How 'Sang-e-Mah' Caters To The Masses Without Trying To

How 'Sang-e-Mah' Caters To The Masses Without Trying To
Sang-e-Mah translates to “merciless.” It is a saga of ancient customs being practiced today in a tribal village of Pakistan. Despite being about innately patriarchal and regressive practice of Ghag, the drama is refreshingly progressive. Ghag treats women as objects subjected to the whims of the men around them, but this drama doesn’t. They have a voice.

Sania Saeed is in a truly remarkable avatar. She loses her husband to murder and demands justice with undeterred conviction.

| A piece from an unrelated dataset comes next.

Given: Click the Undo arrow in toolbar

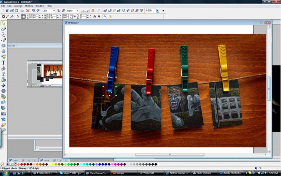Looking at the screenshot, I should [33, 11].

Hania Amir is doing a job par excellence in this play, but if you compare it to her other play running simultaneously on another channel, the latter is mind-numbingly plain without any charm. What this indicates is that the fault is not in our stars, but it lies in our production houses and their TRP-driven approach when deciding on drama scripts. You feed the audiences dumb fodder to gain their relatability and attention instead of giving them new, refreshing ideas that challenge their existing mindsets.

The grit and substance shown by Kubra Khan as Sherezaad is exemplary. This is how one should depict abuse survivors. The trauma becomes an inherent part of her personality, yet it doesn’t overpower her entire existence. The haunting memories do resurface from time to time, but she is not defined solely by them. She is a journalist who is lost, uprooted yet kind and empathetic. This is what you call layered aka real character sketching.

The real charmer of the show, Hilmand, is a poetic Shakespearean character. He has gone rogue with the mission to avenge his deceased father. Is he a Hamlet or an Othello? The plot has yet to reveal itself. A marginalised character that exists on the literal outskirts of the city, he talks to his father’s grave, resides with other lunatics of the town, indulges in intoxicants, lives in a bubble of his own in the estranged world of Las Peeran. Lo and behold viewers, Atif Aslam has bagged himself a TV debut for the books.

Moving on to the institution himself, Nouman Ejaz, as always, has done outstanding justice to his character. There is perhaps no one as cinematically intelligent and nuanced as the man himself. The solemn glare in his eyes, the raging depth in his voice and the structure in his approach towards Haaji Marjaan are all marks of brilliant craftmanship.

Sang-e-Mah caters to the masses without consciously trying to. It is not built to gain their traction. But with a culturally relevant, sharp and tight-knit story-line, the audience is drawn automatically. The show promises unresolved conflict and unexplored love angles in the coming episodes.